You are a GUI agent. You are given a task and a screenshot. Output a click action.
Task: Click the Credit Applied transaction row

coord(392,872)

==

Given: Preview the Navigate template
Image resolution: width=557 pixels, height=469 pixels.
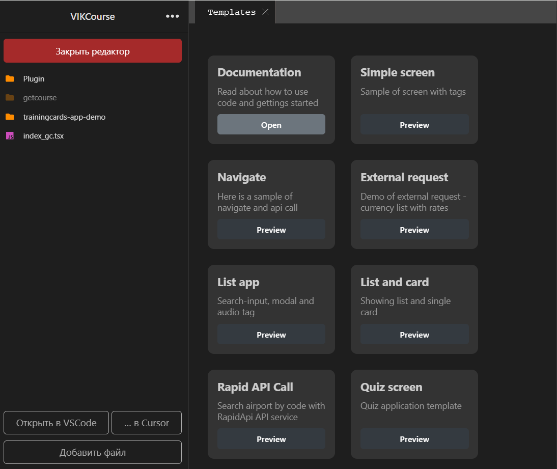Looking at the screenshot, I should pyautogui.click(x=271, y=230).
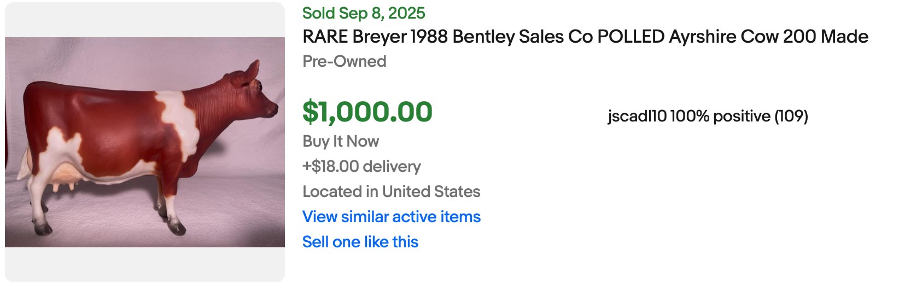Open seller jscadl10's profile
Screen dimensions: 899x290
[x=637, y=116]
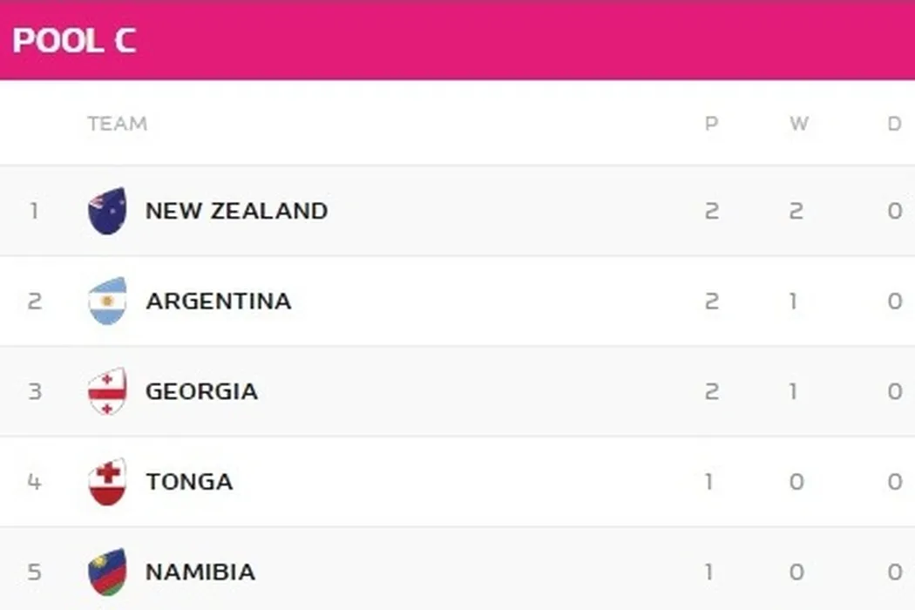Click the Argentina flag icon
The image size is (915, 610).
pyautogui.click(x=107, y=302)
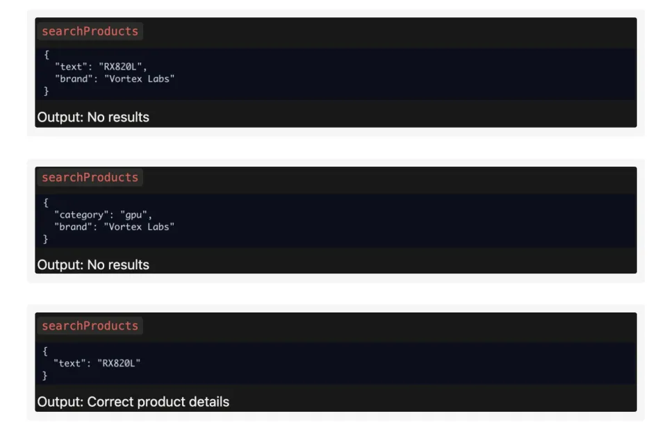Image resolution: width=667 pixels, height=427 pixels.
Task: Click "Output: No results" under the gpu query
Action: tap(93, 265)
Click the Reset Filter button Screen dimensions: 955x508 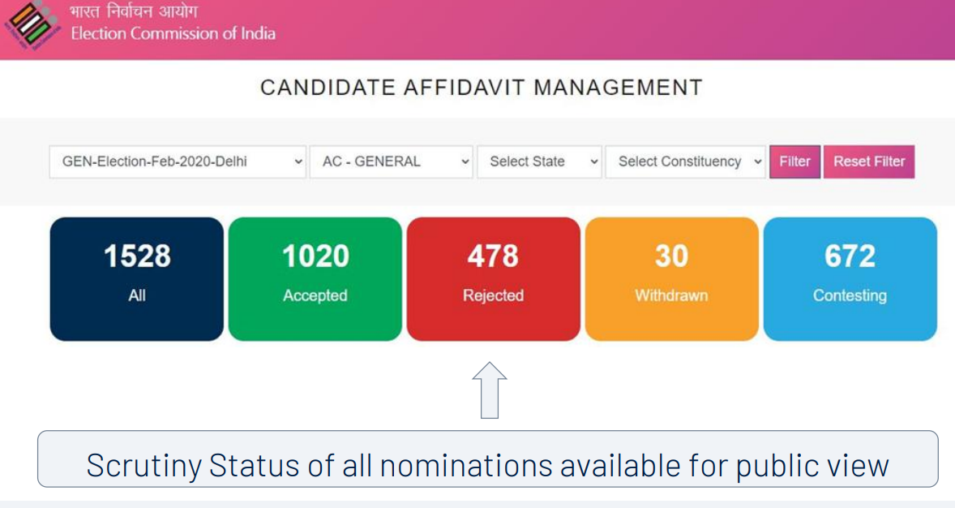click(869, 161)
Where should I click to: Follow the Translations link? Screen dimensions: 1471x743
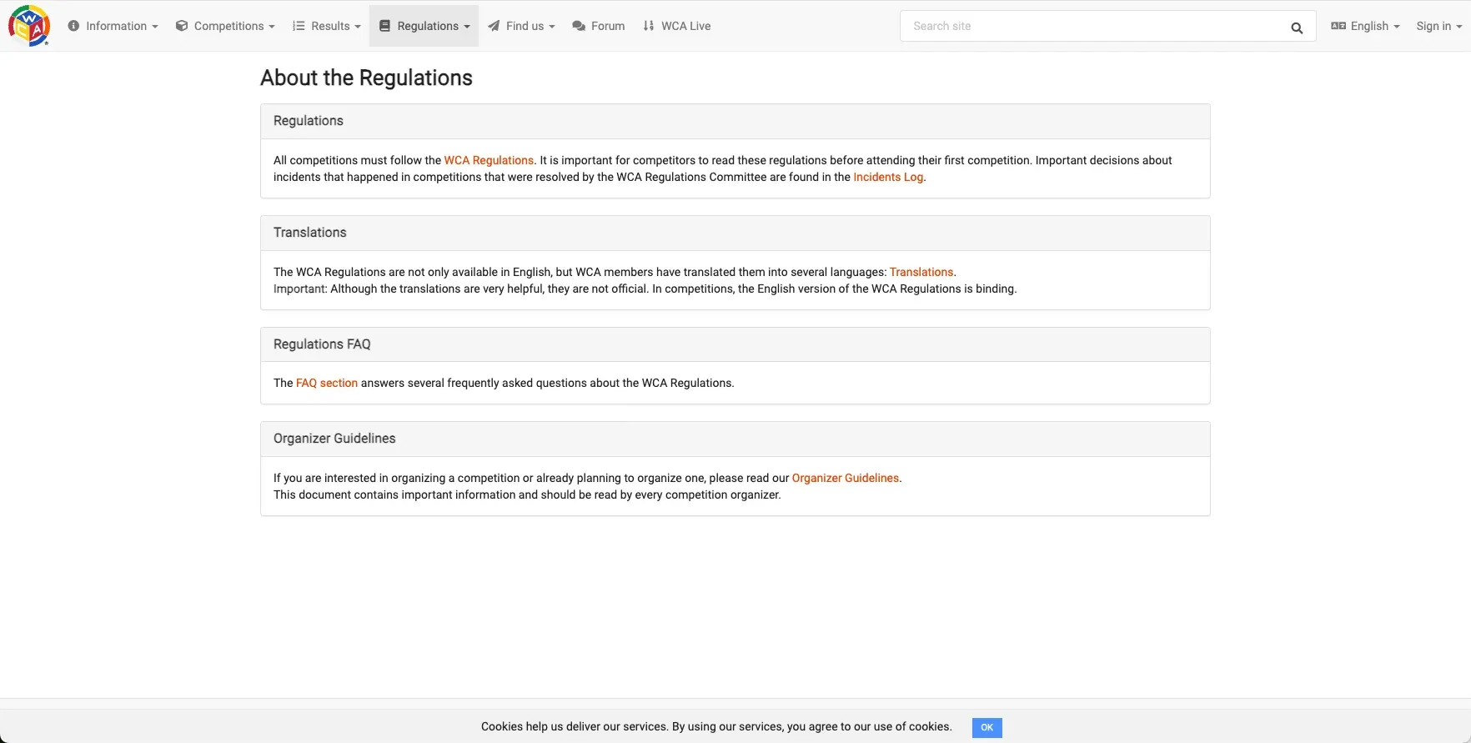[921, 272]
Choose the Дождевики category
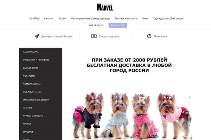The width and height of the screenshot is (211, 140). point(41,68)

* * *

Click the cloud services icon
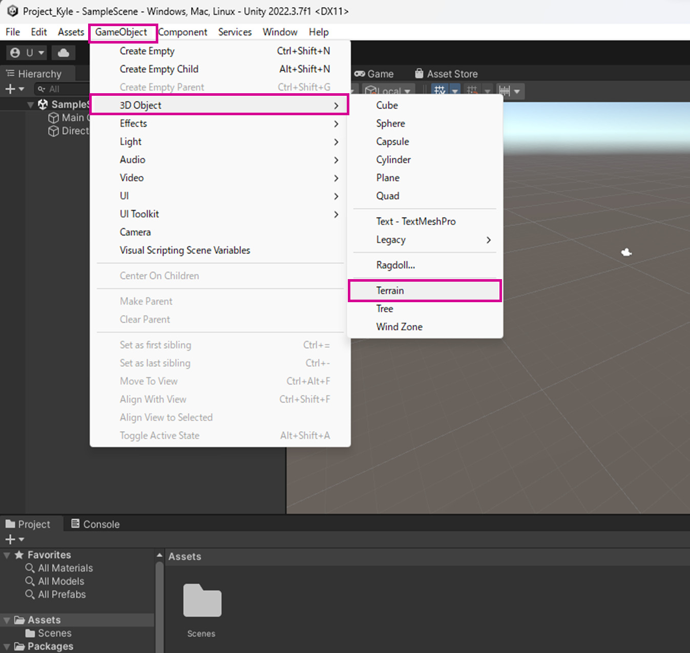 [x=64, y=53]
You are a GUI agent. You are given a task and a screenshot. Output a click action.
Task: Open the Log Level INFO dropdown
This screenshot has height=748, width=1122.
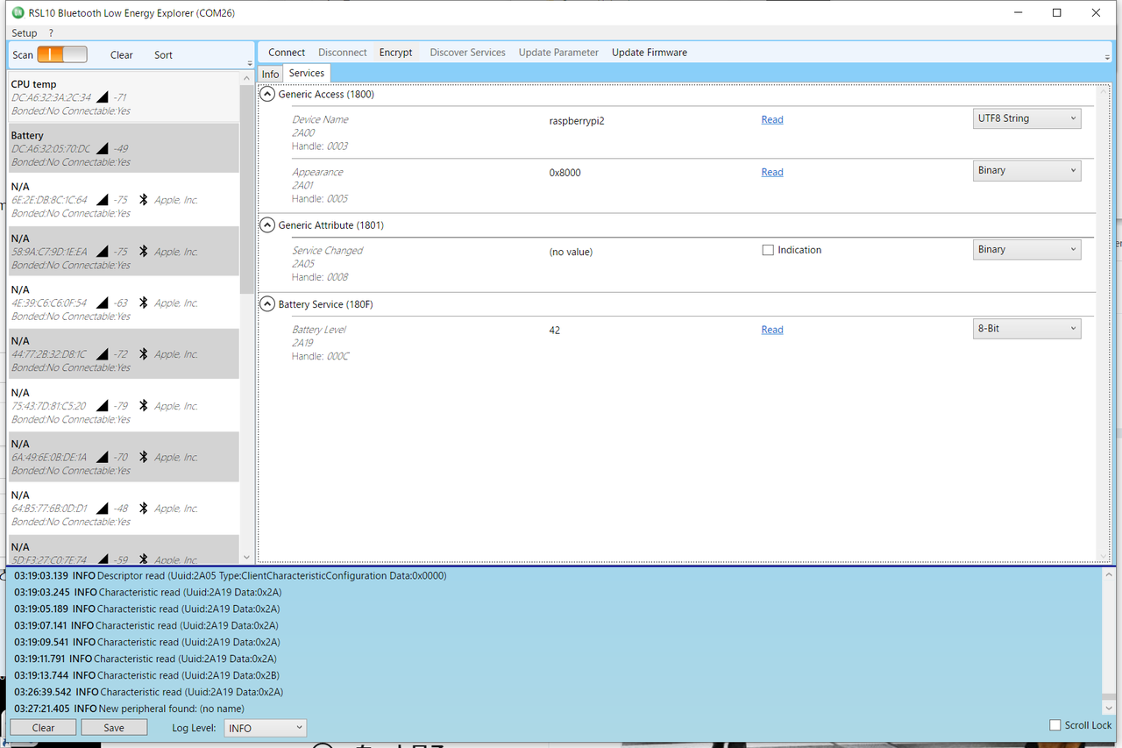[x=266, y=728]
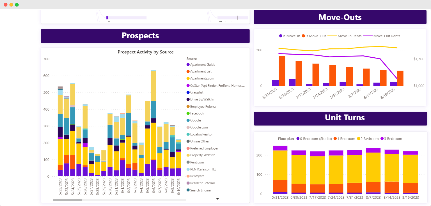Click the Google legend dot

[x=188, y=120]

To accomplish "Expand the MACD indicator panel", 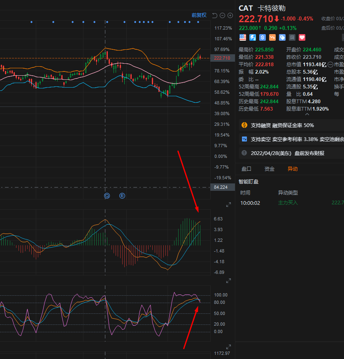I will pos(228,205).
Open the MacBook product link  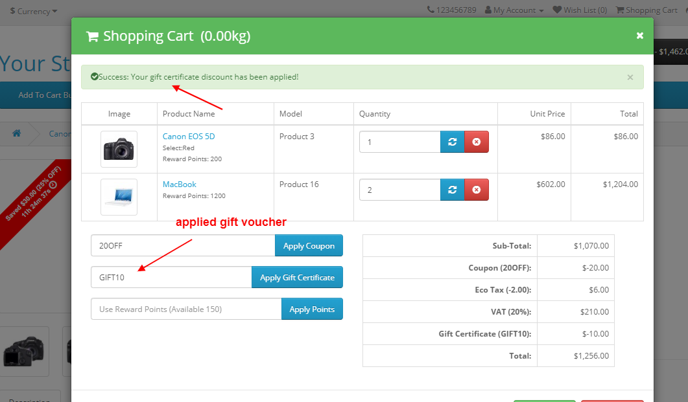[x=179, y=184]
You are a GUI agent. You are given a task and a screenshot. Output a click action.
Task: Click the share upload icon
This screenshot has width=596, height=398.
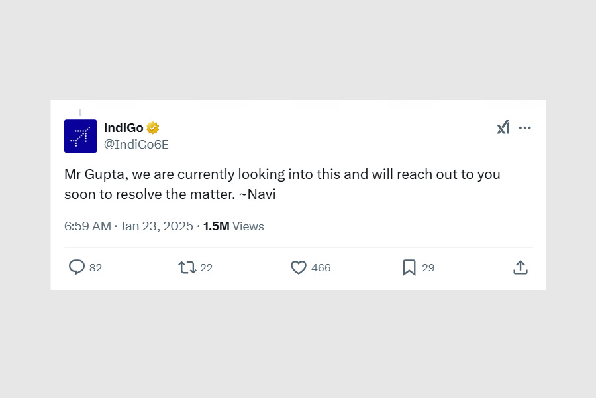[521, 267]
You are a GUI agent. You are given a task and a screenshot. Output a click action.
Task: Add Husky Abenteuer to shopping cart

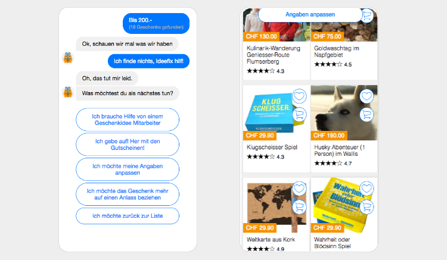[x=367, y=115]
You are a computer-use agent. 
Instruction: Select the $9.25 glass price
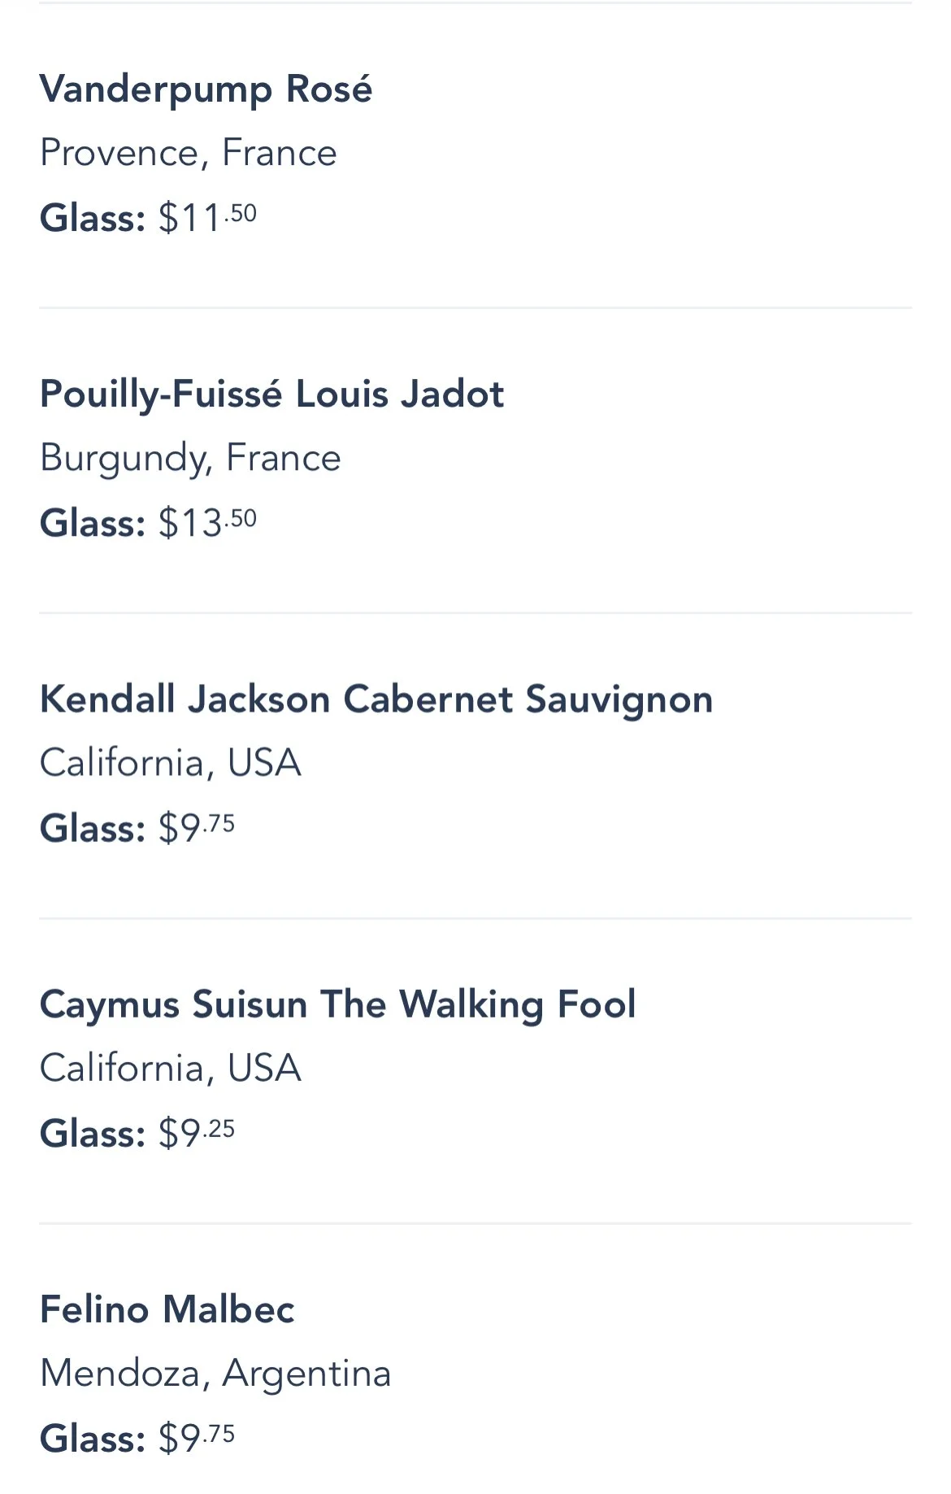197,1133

§ Goal of the exercise:
In the listing above, the required lines run from the line with "This screenshot has width=596, height=398." through the line with "You are a computer-use agent.". Output exactly those lines, omitting pictures.

§ Result of the exercise:
This screenshot has width=596, height=398.
[521, 267]
You are a GUI agent. You are given a task and a screenshot. Output a click action.
Task: Add Husky Abenteuer to shopping cart

[x=367, y=115]
You are a computer-use agent. 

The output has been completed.